■ Required action
In the records below, find the line containing "You are a GUI" and return it together with every later line, exactly as written; pictures are to be omitted.
⁂
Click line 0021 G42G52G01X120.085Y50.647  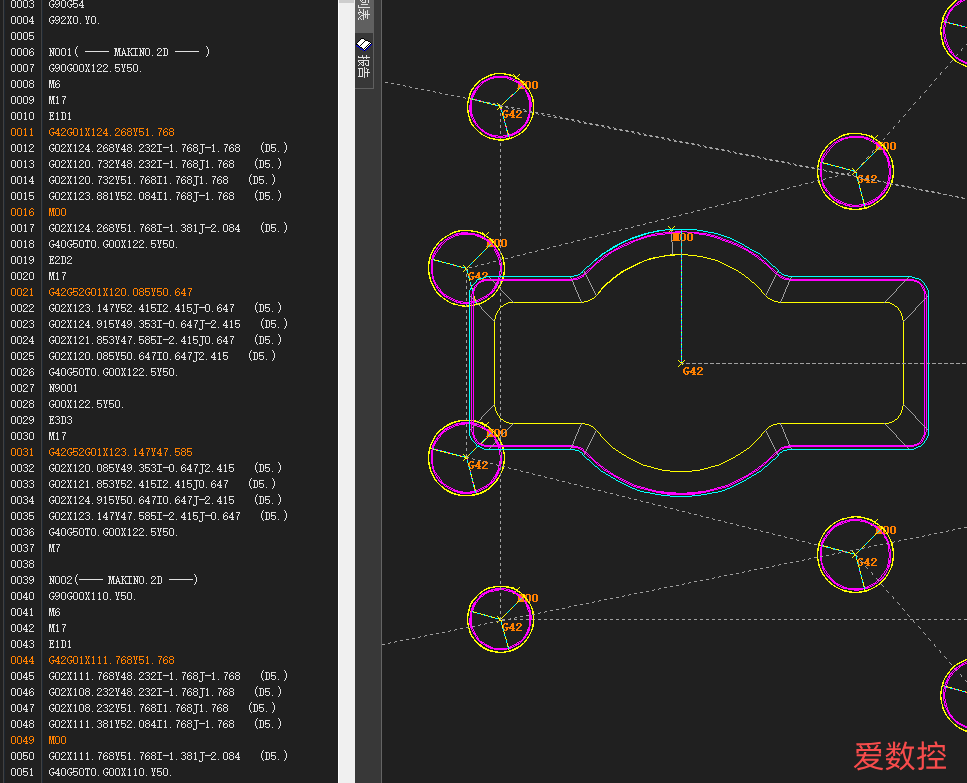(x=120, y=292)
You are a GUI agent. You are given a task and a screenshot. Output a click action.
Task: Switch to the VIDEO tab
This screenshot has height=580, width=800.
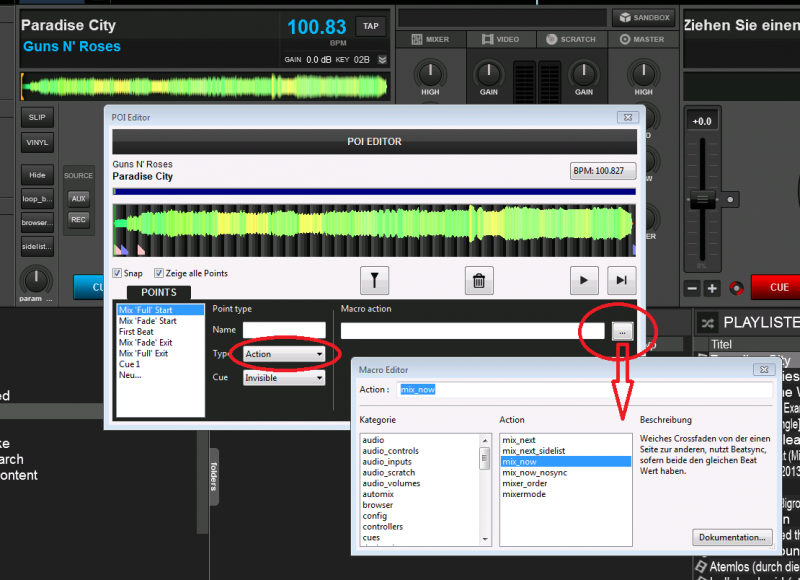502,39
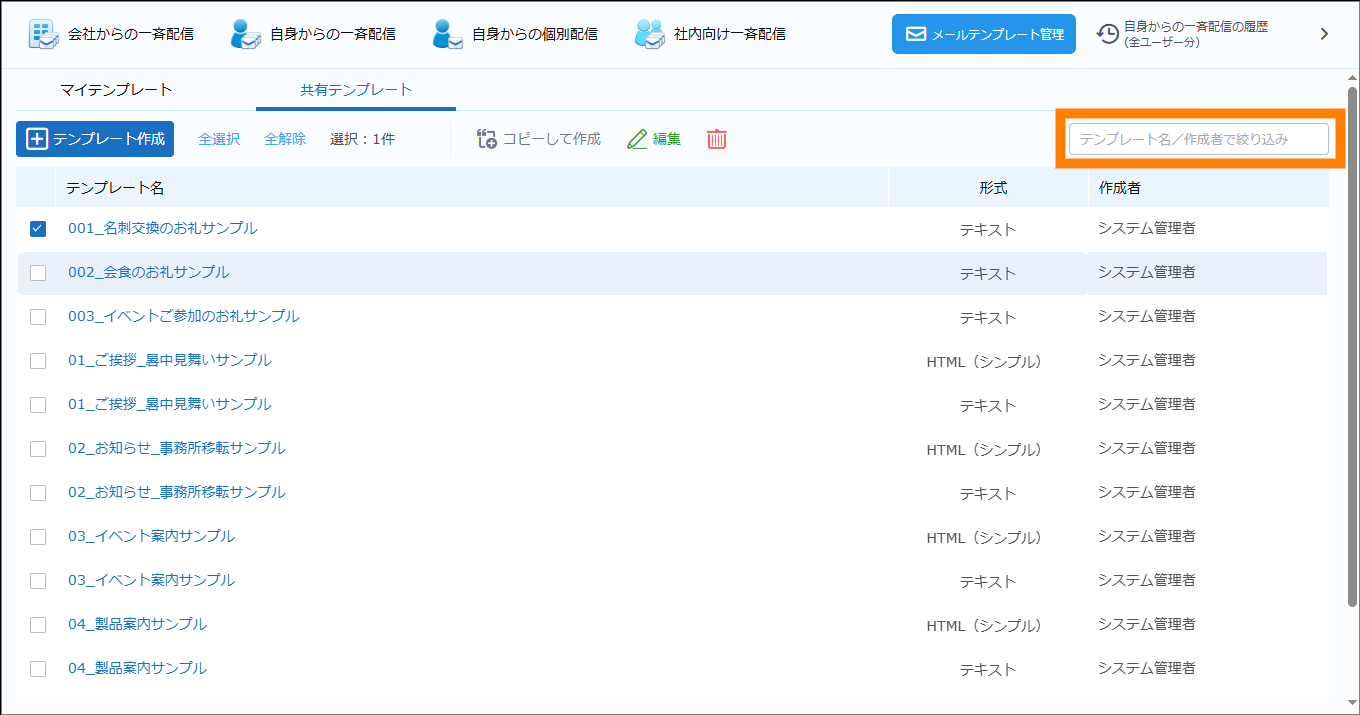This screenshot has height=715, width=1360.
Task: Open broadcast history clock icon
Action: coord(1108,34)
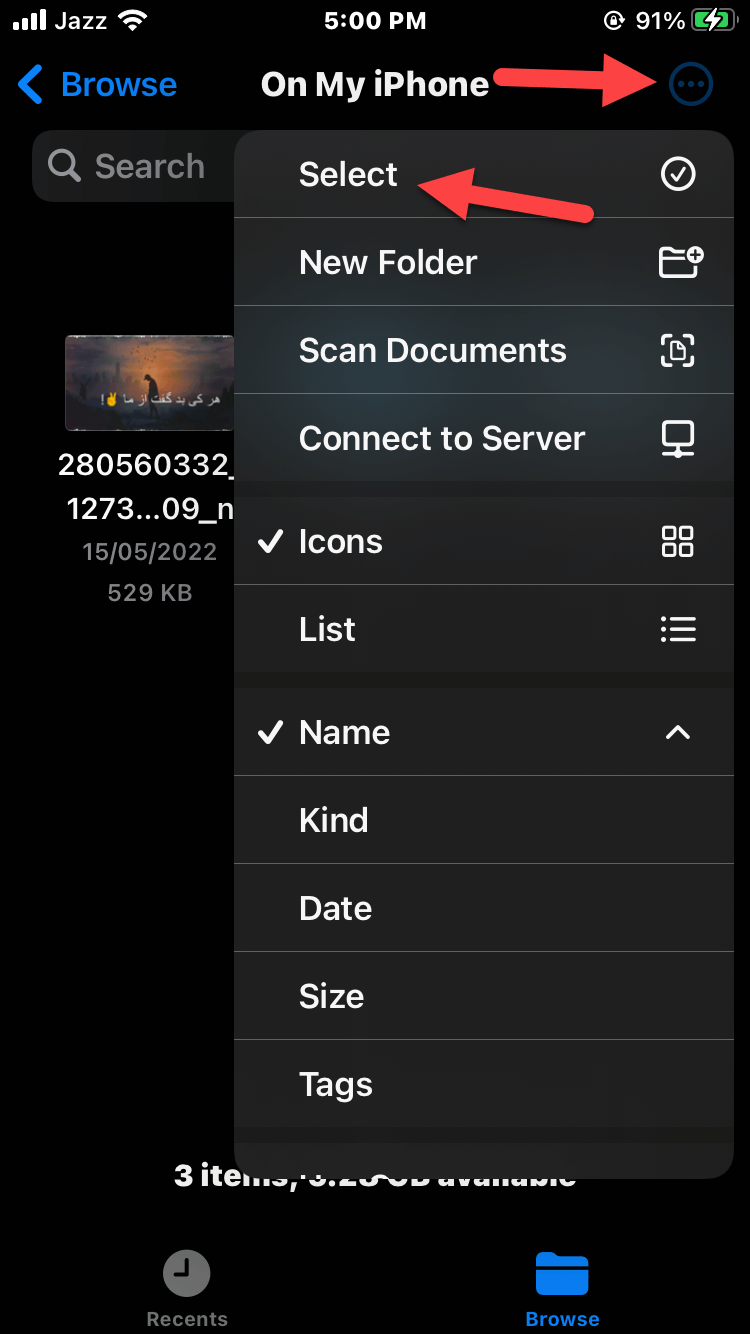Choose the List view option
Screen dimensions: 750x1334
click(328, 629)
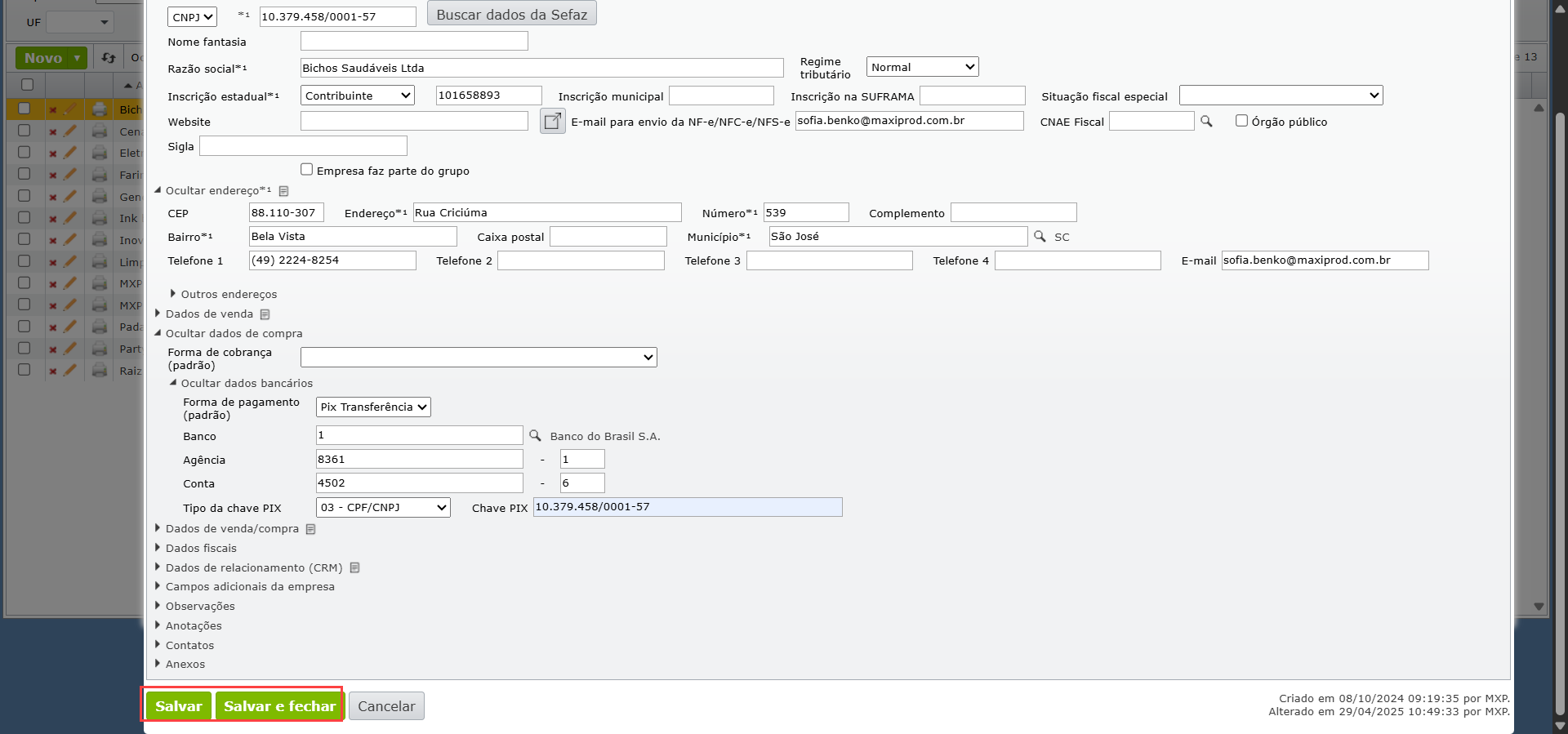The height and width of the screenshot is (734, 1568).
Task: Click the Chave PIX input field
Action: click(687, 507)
⁂
■ Exercise response
You are a GUI agent. You are given a task and a screenshot. Output a click action.
Task: Switch to the VIDEO tab
This screenshot has height=580, width=800.
502,39
This screenshot has height=715, width=1360.
Task: Open broadcast history clock icon
Action: coord(1108,34)
Choose the List view option
Screen dimensions: 750x1334
click(328, 629)
The height and width of the screenshot is (734, 1568).
Task: Click the Chave PIX input field
Action: click(687, 507)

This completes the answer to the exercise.